Data for locating visible targets:

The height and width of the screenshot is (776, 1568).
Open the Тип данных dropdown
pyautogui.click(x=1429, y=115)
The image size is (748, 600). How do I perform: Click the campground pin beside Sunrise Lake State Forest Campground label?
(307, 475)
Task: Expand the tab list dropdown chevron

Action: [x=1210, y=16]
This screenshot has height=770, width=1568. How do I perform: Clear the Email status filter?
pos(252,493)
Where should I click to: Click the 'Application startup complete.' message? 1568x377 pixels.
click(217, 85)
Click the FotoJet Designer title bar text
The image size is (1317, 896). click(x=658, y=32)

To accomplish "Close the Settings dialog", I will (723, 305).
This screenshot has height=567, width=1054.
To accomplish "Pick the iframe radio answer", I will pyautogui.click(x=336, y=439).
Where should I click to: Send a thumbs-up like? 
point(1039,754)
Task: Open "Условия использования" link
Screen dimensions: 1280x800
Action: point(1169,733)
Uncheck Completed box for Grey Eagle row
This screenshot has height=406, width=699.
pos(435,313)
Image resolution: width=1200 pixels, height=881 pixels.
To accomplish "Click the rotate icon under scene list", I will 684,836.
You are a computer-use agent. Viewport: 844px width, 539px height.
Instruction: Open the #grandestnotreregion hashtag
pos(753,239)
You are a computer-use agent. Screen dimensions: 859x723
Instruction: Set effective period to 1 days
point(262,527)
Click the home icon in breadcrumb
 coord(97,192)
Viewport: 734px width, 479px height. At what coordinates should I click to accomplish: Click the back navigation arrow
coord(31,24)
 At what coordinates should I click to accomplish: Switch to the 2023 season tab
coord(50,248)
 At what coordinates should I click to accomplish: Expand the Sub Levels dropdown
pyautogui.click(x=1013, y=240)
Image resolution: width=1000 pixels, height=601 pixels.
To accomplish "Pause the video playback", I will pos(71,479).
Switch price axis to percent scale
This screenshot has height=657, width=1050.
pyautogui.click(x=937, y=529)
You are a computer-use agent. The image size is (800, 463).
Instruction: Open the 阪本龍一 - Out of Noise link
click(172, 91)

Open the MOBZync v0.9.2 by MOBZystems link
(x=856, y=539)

Written problem: Recast all of the items above as a numbered list, leaving out any blank lines.

Full solution:
1. The height and width of the screenshot is (776, 1568).
2. Open the Тип данных dropdown
3. pyautogui.click(x=1429, y=115)
4. The image size is (748, 600). How do I perform: Click the campground pin beside Sunrise Lake State Forest Campground label?
5. (307, 475)
6. Task: Expand the tab list dropdown chevron
7. Action: [x=1210, y=16]
8. This screenshot has height=770, width=1568. How do I perform: Clear the Email status filter?
9. pos(252,493)
10. Where should I click to: Click the 'Application startup complete.' message? 1568x377 pixels.
11. click(217, 85)
12. Click the FotoJet Designer title bar text
13. The image size is (1317, 896). click(x=658, y=32)
14. To accomplish "Close the Settings dialog", I will (723, 305).
15. This screenshot has height=567, width=1054.
16. To accomplish "Pick the iframe radio answer", I will pyautogui.click(x=336, y=439).
17. Where should I click to: Send a thumbs-up like? 
18. point(1039,754)
19. Task: Open "Условия использования" link
20. Screen dimensions: 1280x800
21. Action: point(1169,733)
22. Uncheck Completed box for Grey Eagle row
23. This screenshot has height=406, width=699.
24. pos(435,313)
25. Image resolution: width=1200 pixels, height=881 pixels.
26. To accomplish "Click the rotate icon under scene list", I will 684,836.
27. You are a computer-use agent. Viewport: 844px width, 539px height.
28. Instruction: Open the #grandestnotreregion hashtag
29. pos(753,239)
30. You are a computer-use agent. Screen dimensions: 859x723
31. Instruction: Set effective period to 1 days
32. point(262,527)
33. Click the home icon in breadcrumb
34.  coord(97,192)
35. Viewport: 734px width, 479px height. At what coordinates should I click to accomplish: Click the back navigation arrow
36. coord(31,24)
37.  At what coordinates should I click to accomplish: Switch to the 2023 season tab
38. coord(50,248)
39.  At what coordinates should I click to accomplish: Expand the Sub Levels dropdown
40. pyautogui.click(x=1013, y=240)
41. Image resolution: width=1000 pixels, height=601 pixels.
42. To accomplish "Pause the video playback", I will pos(71,479).
43. Switch price axis to percent scale
44. This screenshot has height=657, width=1050.
45. pyautogui.click(x=937, y=529)
46. You are a computer-use agent. The image size is (800, 463).
47. Instruction: Open the 阪本龍一 - Out of Noise link
48. click(172, 91)
49. Open the MOBZync v0.9.2 by MOBZystems link
50. (x=856, y=539)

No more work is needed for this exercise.